WHAT NEEDS TO BE DONE:
Print the records verbatim, starting at the line containing "The image size" and ending at the end of the records. Leave the pictures out.

PROVIDED RECORDS:
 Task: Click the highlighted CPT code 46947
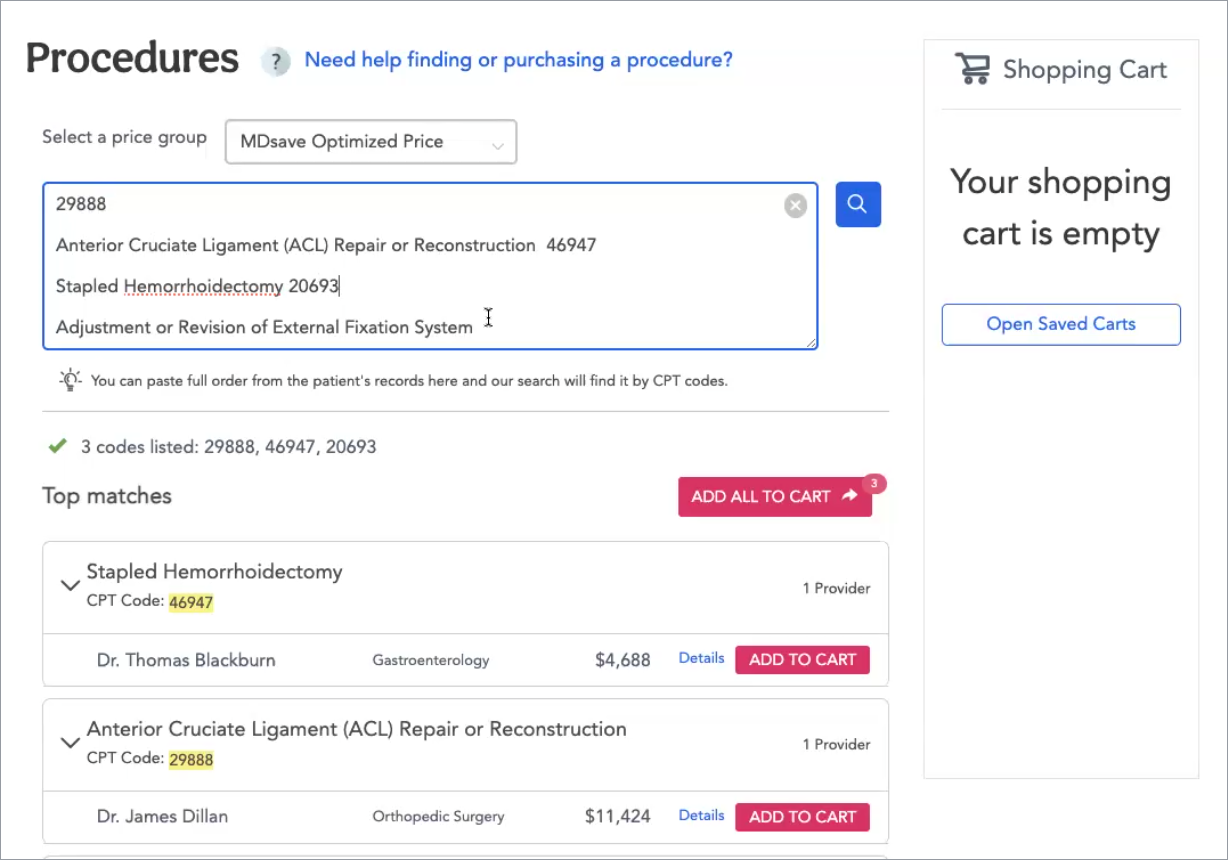tap(191, 602)
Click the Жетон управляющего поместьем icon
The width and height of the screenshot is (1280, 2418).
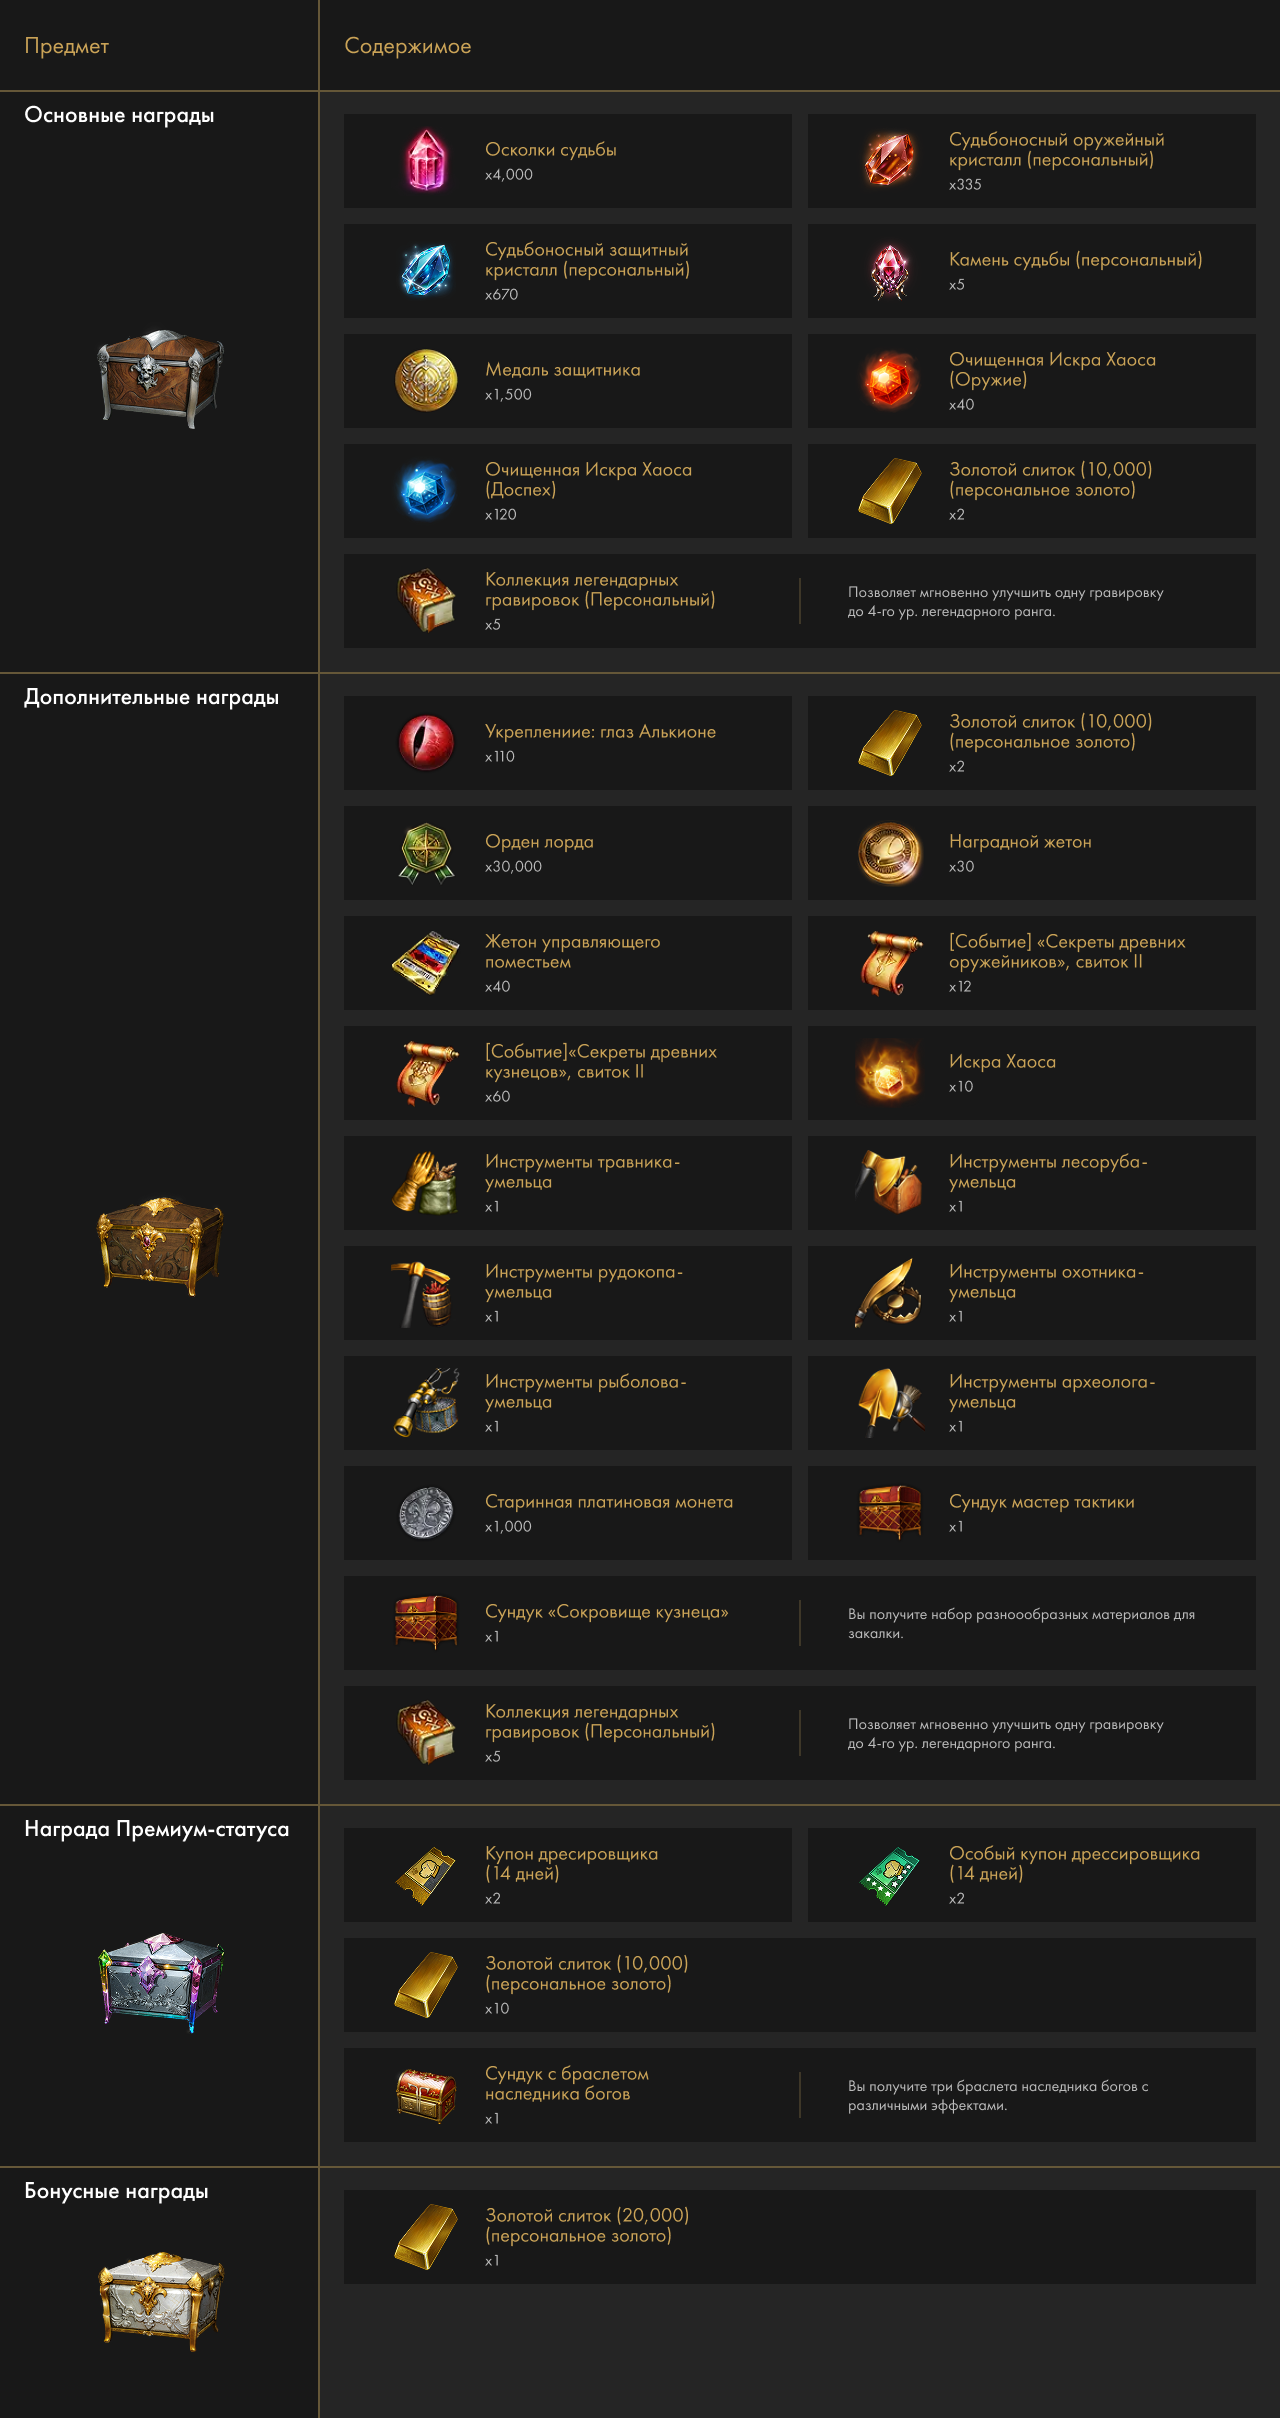[427, 963]
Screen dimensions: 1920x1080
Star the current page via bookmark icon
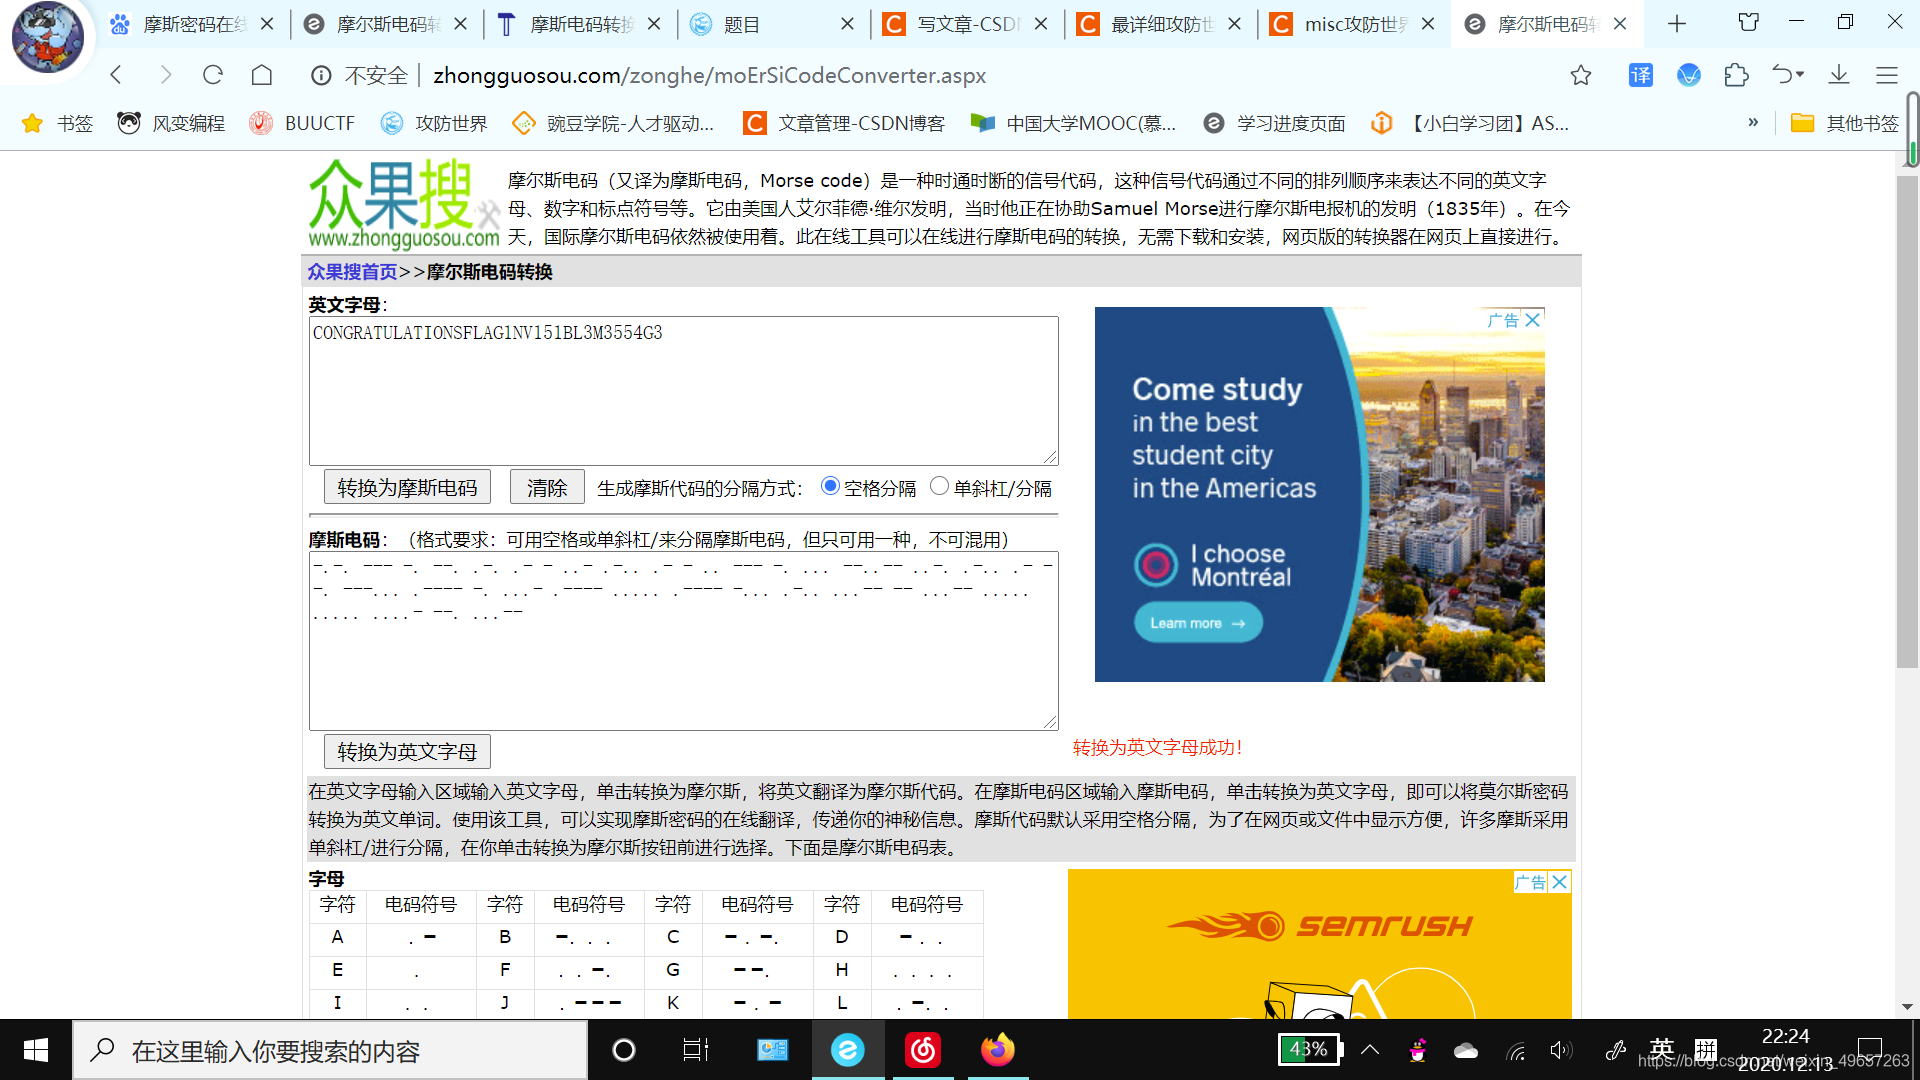[1580, 75]
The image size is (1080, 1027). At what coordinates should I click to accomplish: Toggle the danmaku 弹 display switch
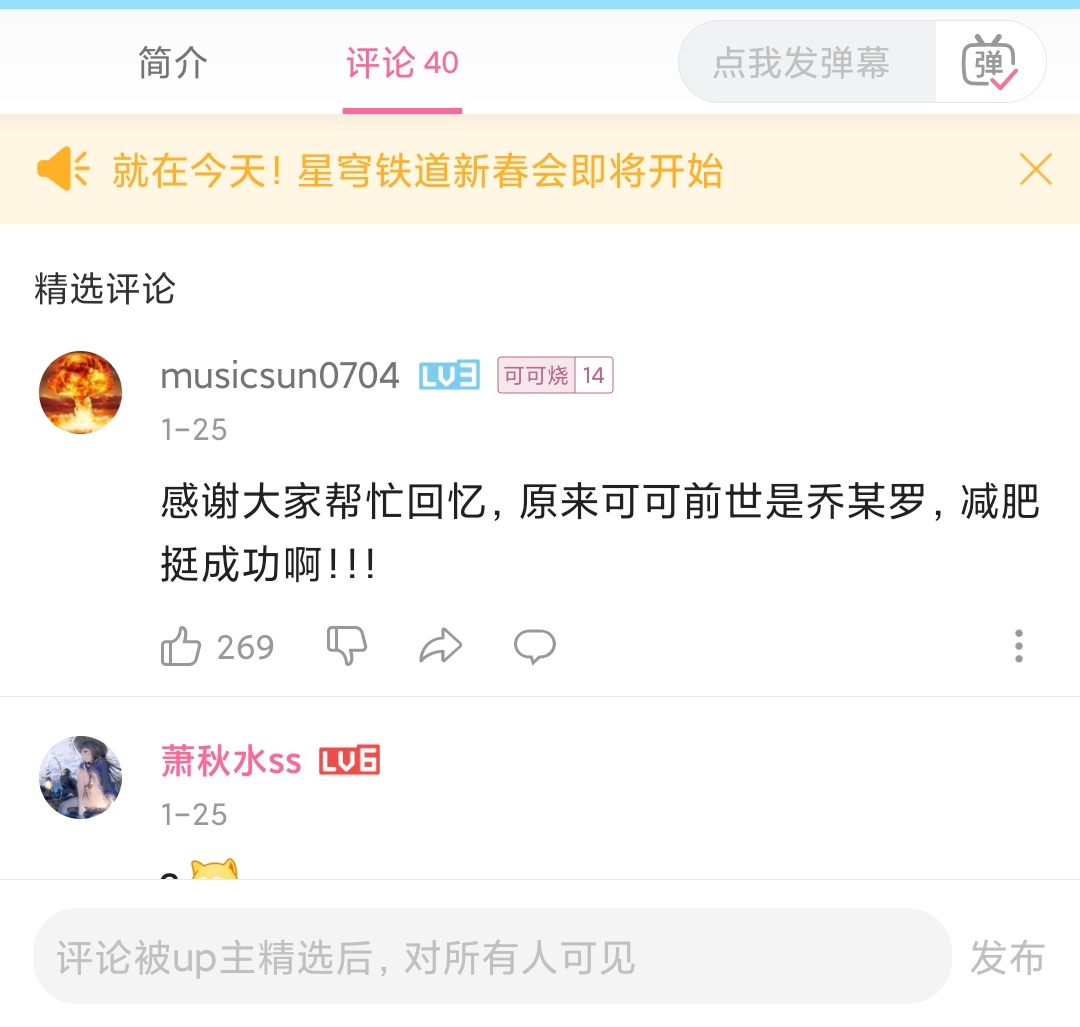990,62

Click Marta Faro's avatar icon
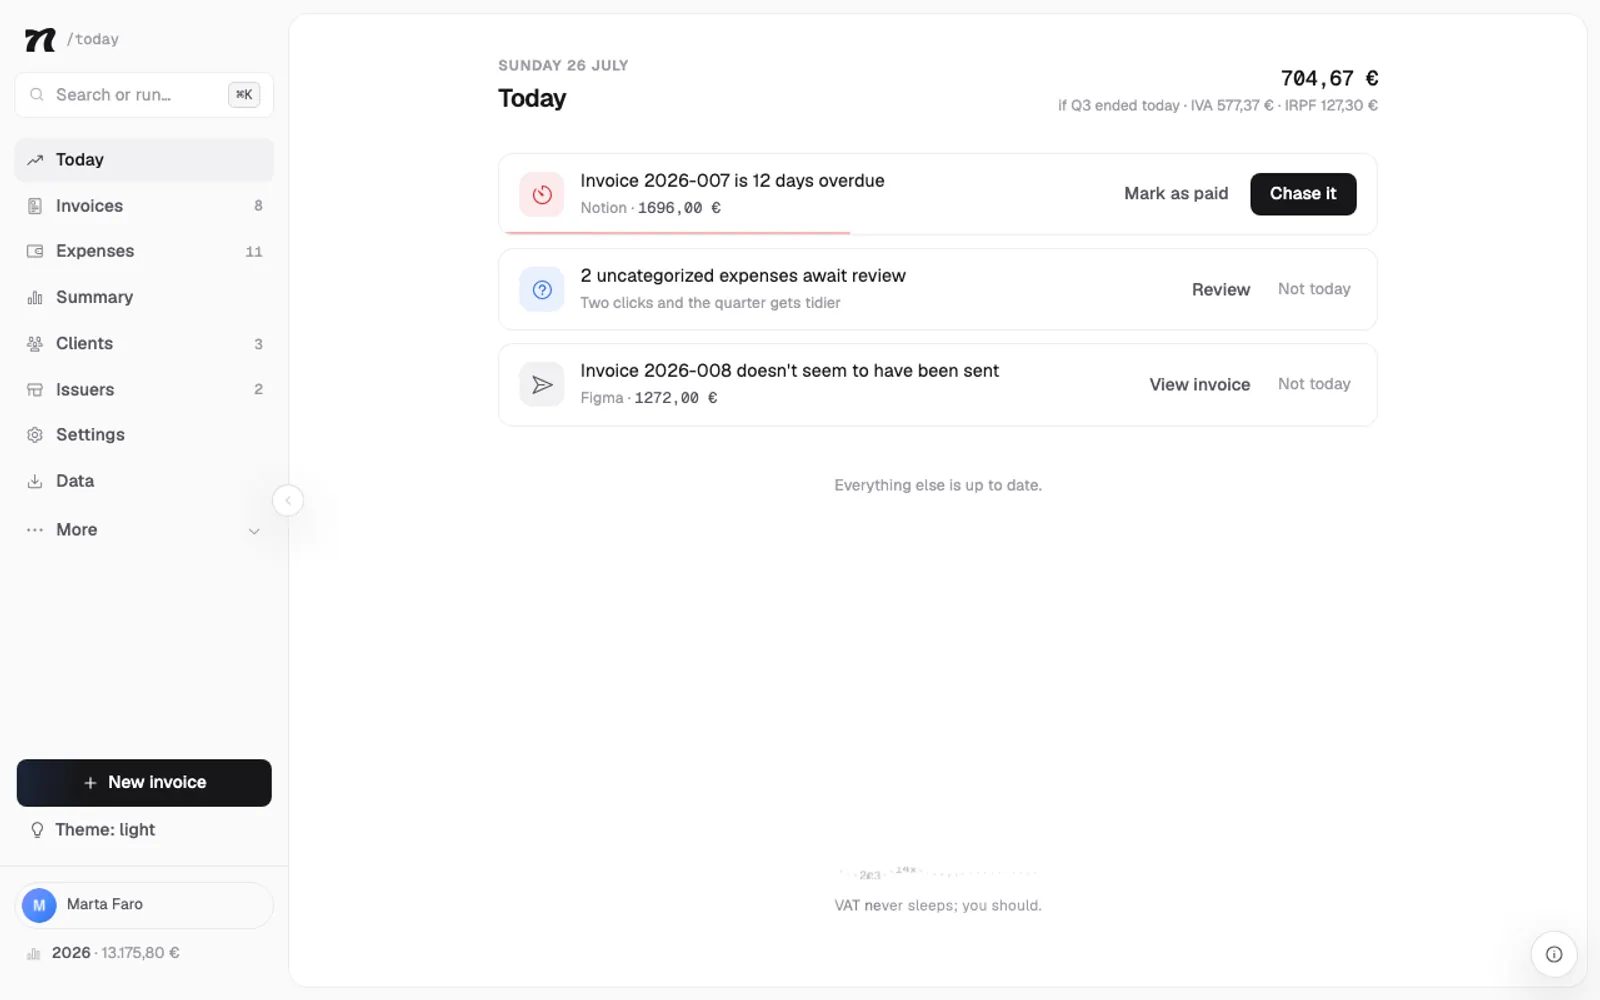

ANSWER BELOW:
The image size is (1080, 1027). At what coordinates should I click to accomplish: Toggle the danmaku 弹 display switch
990,62

Click Marta Faro's avatar icon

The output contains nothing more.